PESHAWAR – Khyber Pakhtunkhwa (KP) is not just a land of rivers and rugged beauty—it is a crucible of sacrifice, its people scarred by the war on terror, its resources fueling Pakistan’s ambitions. Yet, for all its contributions, KP is denied its constitutional rights, its coffers bled dry by a federation that seems to have forgotten its own laws. This is the story of a province fighting not for favors but for what is rightfully theirs—a saga of broken promises, unyielding spirit, and a demand for justice that echoes across the mountains.
The Hydel Heist
The Net Hydel Profit (NHP), enshrined in Article 161(2) of Pakistan’s Constitution, is Khyber Pakhtunkhwa rightful share of the wealth generated by its roaring rivers. The AGN Qazi Formula, sanctified by the Council of Common Interests and the Supreme Court, is supposed to ensure these payments flow like the waters they’re drawn from.
But the reality is starkly different. In 1992, KP received PKR 6 billion; today, the unpaid dues pile up to an estimated PKR 75 billion, a fortune withheld by a federal government that drags its feet.
A 2016 interim agreement pegged the NHP rate at PKR 1.10 per kilowatt-hour, with a 5% annual increase, but even this modest pact lies in tatters. KP’s Finance Advisor Muzzammil Aslam recently revealed a PKR 90 billion shortfall in revenue transfers—a wound that cuts deeper with every passing year, starving the province of its lifeblood.
Royalties Denied
Beyond the rivers, Khyber Pakhtunkhwa soil yields another treasure: oil and gas, the lifeblood of Pakistan’s economy. Article 172(3) of the Constitution is unequivocal—these resources belong to the province where they are extracted. Yet, KP’s rightful royalties are diverted, lost in a bureaucratic maze that reeks of indifference. The province isn’t asking for handouts; it’s demanding what the law guarantees.
Under Article 160, the National Finance Commission (NFC) is meant to look beyond mere population, factoring in poverty, geographical challenges, and the crushing weight of security costs. After the FATA merger, KP’s NFC share was set at 19.46%, a figure meant to reflect its burdens. But Islamabad’s silence speaks louder than its promises, leaving KP to fight for scraps while its resources enrich the nation.
A Land of Sacrifice
Walk the streets of the Newly Merged Districts (NMDs), where million of dreams flicker in the dust, or the villages of Malakand Division, home to 10 million souls, and you’ll feel the weight of KP’s struggle. This is a province that has given everything—its sons and daughters lost to the war on terror, its rivers and fields feeding the national treasury. Yet, its people are repaid with neglect.
A porous tax system, riddled with evasion, forces KP’s older districts to bear an impossible burden, crippling investments in education, healthcare, and infrastructure—sectors the Constitution mandates the province to nurture. Soaring energy prices, unyielding inflation, and the constant threat of violence along the Afghan border tighten the noose.
Khyber Pakhtunkhwa’s treacherous terrain inflates transport costs, while low literacy and a lack of skilled workers choke its potential.
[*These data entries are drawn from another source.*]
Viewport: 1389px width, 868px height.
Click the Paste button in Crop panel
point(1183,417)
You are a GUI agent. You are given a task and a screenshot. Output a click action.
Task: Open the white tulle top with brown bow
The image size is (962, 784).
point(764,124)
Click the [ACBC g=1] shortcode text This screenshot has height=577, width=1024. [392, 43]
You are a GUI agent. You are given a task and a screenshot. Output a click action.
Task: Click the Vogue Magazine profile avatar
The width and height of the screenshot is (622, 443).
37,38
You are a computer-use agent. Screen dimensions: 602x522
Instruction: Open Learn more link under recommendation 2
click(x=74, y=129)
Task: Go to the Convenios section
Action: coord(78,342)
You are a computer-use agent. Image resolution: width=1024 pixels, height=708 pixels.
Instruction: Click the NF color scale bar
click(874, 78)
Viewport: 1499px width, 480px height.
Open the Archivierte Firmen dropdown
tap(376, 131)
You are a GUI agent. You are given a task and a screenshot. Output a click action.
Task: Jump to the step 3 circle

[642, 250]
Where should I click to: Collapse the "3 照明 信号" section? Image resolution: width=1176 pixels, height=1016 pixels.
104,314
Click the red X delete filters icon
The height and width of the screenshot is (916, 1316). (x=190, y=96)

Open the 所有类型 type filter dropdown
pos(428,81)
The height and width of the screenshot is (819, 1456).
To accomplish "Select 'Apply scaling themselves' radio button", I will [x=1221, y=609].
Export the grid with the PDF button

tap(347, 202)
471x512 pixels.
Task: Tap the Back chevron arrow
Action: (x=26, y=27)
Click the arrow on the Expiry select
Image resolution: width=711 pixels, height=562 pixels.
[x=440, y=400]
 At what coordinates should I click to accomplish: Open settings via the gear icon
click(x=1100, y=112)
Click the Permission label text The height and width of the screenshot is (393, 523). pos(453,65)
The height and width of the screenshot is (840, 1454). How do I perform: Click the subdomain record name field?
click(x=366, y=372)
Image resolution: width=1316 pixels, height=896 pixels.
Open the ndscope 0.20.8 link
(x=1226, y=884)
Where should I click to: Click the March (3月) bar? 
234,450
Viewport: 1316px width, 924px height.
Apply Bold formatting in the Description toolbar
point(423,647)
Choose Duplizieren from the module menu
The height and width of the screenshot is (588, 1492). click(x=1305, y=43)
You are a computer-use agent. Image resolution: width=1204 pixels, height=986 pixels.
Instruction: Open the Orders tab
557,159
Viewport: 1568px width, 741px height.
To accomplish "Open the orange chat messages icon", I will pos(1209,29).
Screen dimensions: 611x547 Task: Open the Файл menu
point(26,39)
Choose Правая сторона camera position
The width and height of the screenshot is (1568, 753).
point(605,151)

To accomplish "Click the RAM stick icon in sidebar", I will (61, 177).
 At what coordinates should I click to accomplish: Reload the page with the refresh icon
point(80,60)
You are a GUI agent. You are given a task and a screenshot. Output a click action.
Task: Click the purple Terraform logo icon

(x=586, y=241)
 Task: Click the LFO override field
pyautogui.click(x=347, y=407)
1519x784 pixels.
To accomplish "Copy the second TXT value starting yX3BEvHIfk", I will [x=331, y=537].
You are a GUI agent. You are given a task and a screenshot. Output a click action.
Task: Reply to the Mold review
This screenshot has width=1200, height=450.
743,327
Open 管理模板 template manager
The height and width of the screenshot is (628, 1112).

These are not just statistics; they are the daily realities of millions, especially in the former tribal areas, where hope battles despair.
The Human Cost
In the NMDs, children study under open skies, their classrooms crumbling or nonexistent. In Malakand, patients queue outside underfunded clinics, their ailments untreated. This is the human toll of a province denied its dues— a land where ambition is stifled by systemic inequity.
The Constitution promised fairness, but for KP, it’s a promise betrayed, a contract torn apart by federal apathy. The sense of deprivation festers, a wound that threatens to unravel the fragile unity of Pakistan’s frontier.
Khyber Pakhtunkhwa Chief Minister Ali Amin Gandapur has raised a defiant cry, demanding the federal government release the funds owed for the NMDs’ development. This is no mere budgetary squabble—it’s a fight for survival, a plea to stabilize a region that holds the key to Pakistan’s security. The Constitution is clear, its articles a beacon: honor the NHP, deliver the royalties, recalibrate the NFC to reflect KP’s sacrifices. The path is laid out, but will Islamabad listen?
Khyber Pakhtunkhwa’s battle is Pakistan’s battle. Its rivers power the nation’s lights, its resources fill its coffers, its people guard its borders. To deny KP its rights is to undermine the very foundation of the federation. The federal government must act — clear the NHP arrears, release the oil and gas royalties, and rewrite the NFC formula to honor KP’s burdens. Only then can this province rise, its potential unleashed to forge a stronger, fairer Pakistan. The mountains are watching, and they will not wait forever.
Akhtar Ali Shah, a former Secretary of Home and Tribal Affairs for Khyber Pakhtunkhwa and retired Inspector General of Police, writes from the heart of a province wronged.